#### Given instruction
Copy out the listing below, swapping every "GUI agent" for "screen assistant" and changing nothing else.

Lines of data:
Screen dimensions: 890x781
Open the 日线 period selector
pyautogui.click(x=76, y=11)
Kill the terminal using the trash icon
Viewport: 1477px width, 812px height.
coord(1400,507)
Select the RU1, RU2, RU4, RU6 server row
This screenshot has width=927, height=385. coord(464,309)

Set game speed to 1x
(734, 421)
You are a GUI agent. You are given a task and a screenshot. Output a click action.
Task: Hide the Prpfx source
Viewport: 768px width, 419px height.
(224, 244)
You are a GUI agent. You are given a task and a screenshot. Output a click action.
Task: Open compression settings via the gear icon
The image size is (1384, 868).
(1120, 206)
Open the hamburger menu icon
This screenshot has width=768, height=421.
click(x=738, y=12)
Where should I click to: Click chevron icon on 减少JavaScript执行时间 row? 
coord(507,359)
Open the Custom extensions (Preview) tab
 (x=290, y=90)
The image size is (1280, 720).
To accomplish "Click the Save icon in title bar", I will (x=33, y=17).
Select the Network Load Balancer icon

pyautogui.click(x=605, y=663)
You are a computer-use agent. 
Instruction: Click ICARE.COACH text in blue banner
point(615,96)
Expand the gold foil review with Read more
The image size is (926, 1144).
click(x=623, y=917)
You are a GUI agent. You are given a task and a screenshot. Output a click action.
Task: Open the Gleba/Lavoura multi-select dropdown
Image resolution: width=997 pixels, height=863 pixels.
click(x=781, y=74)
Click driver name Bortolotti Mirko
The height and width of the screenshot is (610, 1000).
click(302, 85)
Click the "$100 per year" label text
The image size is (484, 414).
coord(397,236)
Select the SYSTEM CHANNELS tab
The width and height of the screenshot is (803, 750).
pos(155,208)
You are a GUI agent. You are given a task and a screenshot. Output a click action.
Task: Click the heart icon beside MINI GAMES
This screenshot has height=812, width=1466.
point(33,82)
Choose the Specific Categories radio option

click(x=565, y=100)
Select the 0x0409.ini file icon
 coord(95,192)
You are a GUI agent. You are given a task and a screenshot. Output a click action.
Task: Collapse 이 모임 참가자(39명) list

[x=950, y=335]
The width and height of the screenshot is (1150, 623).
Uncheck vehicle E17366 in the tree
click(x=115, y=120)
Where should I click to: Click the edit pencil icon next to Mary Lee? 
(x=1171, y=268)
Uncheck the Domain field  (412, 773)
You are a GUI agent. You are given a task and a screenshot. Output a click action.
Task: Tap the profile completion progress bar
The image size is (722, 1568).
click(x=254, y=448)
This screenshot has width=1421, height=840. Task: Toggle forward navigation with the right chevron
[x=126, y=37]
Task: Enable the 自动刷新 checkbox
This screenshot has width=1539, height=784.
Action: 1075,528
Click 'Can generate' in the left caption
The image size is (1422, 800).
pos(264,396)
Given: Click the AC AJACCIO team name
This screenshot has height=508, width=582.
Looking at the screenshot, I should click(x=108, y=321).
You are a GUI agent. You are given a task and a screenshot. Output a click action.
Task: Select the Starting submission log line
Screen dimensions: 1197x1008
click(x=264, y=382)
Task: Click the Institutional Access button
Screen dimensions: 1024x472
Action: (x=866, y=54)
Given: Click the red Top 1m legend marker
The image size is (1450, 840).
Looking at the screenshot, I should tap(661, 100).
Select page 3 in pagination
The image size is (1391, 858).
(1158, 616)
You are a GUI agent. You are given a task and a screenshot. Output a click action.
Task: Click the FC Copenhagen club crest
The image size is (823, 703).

#### Solution
Screen dimensions: 890x781
Open the 日线 period selector
pyautogui.click(x=76, y=11)
Kill the terminal using the trash icon
Viewport: 1477px width, 812px height.
coord(1400,507)
Select the RU1, RU2, RU4, RU6 server row
This screenshot has width=927, height=385. coord(464,309)

Set game speed to 1x
(734, 421)
You are a screen assistant. You are given a task and a screenshot. Output a click action.
Task: Hide the Prpfx source
Viewport: 768px width, 419px height.
(224, 244)
You are a screen assistant. You are given a task and a screenshot. Output a click action.
Task: Open compression settings via the gear icon
The image size is (1384, 868).
(1120, 206)
Open the hamburger menu icon
This screenshot has width=768, height=421.
click(x=738, y=12)
Where should I click to: Click chevron icon on 减少JavaScript执行时间 row? 
coord(507,359)
Open the Custom extensions (Preview) tab
 (x=290, y=90)
The image size is (1280, 720).
To accomplish "Click the Save icon in title bar", I will (x=33, y=17).
Select the Network Load Balancer icon

pyautogui.click(x=605, y=663)
You are a computer-use agent. 
Instruction: Click ICARE.COACH text in blue banner
point(615,96)
Expand the gold foil review with Read more
The image size is (926, 1144).
click(x=623, y=917)
You are a screen assistant. You are given a task and a screenshot. Output a click action.
Task: Open the Gleba/Lavoura multi-select dropdown
Image resolution: width=997 pixels, height=863 pixels.
click(x=781, y=74)
Click driver name Bortolotti Mirko
The height and width of the screenshot is (610, 1000).
click(302, 85)
Click the "$100 per year" label text
The image size is (484, 414).
coord(397,236)
Select the SYSTEM CHANNELS tab
The width and height of the screenshot is (803, 750).
pos(155,208)
You are a screen assistant. You are given a task and a screenshot. Output a click action.
Task: Click the heart icon beside MINI GAMES
This screenshot has height=812, width=1466.
point(33,82)
Choose the Specific Categories radio option

click(x=565, y=100)
Select the 0x0409.ini file icon
 coord(95,192)
You are a screen assistant. You are given a task and a screenshot. Output a click action.
Task: Collapse 이 모임 참가자(39명) list

[x=950, y=335]
The width and height of the screenshot is (1150, 623).
Uncheck vehicle E17366 in the tree
click(x=115, y=120)
Where should I click to: Click the edit pencil icon next to Mary Lee? 
(x=1171, y=268)
Uncheck the Domain field  (412, 773)
You are a screen assistant. You are given a task and a screenshot. Output a click action.
Task: Tap the profile completion progress bar
The image size is (722, 1568).
click(x=254, y=448)
This screenshot has width=1421, height=840. Task: Toggle forward navigation with the right chevron
[x=126, y=37]
Task: Enable the 自动刷新 checkbox
This screenshot has width=1539, height=784.
Action: 1075,528
Click 'Can generate' in the left caption
The image size is (1422, 800).
pos(264,396)
Given: Click the AC AJACCIO team name
This screenshot has height=508, width=582.
Looking at the screenshot, I should click(x=108, y=321).
You are a screen assistant. You are given a task and a screenshot. Output a click action.
Task: Select the Starting submission log line
Screen dimensions: 1197x1008
click(x=264, y=382)
Task: Click the Institutional Access button
Screen dimensions: 1024x472
Action: (x=866, y=54)
Given: Click the red Top 1m legend marker
The image size is (1450, 840).
Looking at the screenshot, I should tap(661, 100).
Select page 3 in pagination
The image size is (1391, 858).
(1158, 616)
You are a screen assistant. You are given a task and a screenshot. Output a click action.
Task: Click the FC Copenhagen club crest
The image size is (823, 703).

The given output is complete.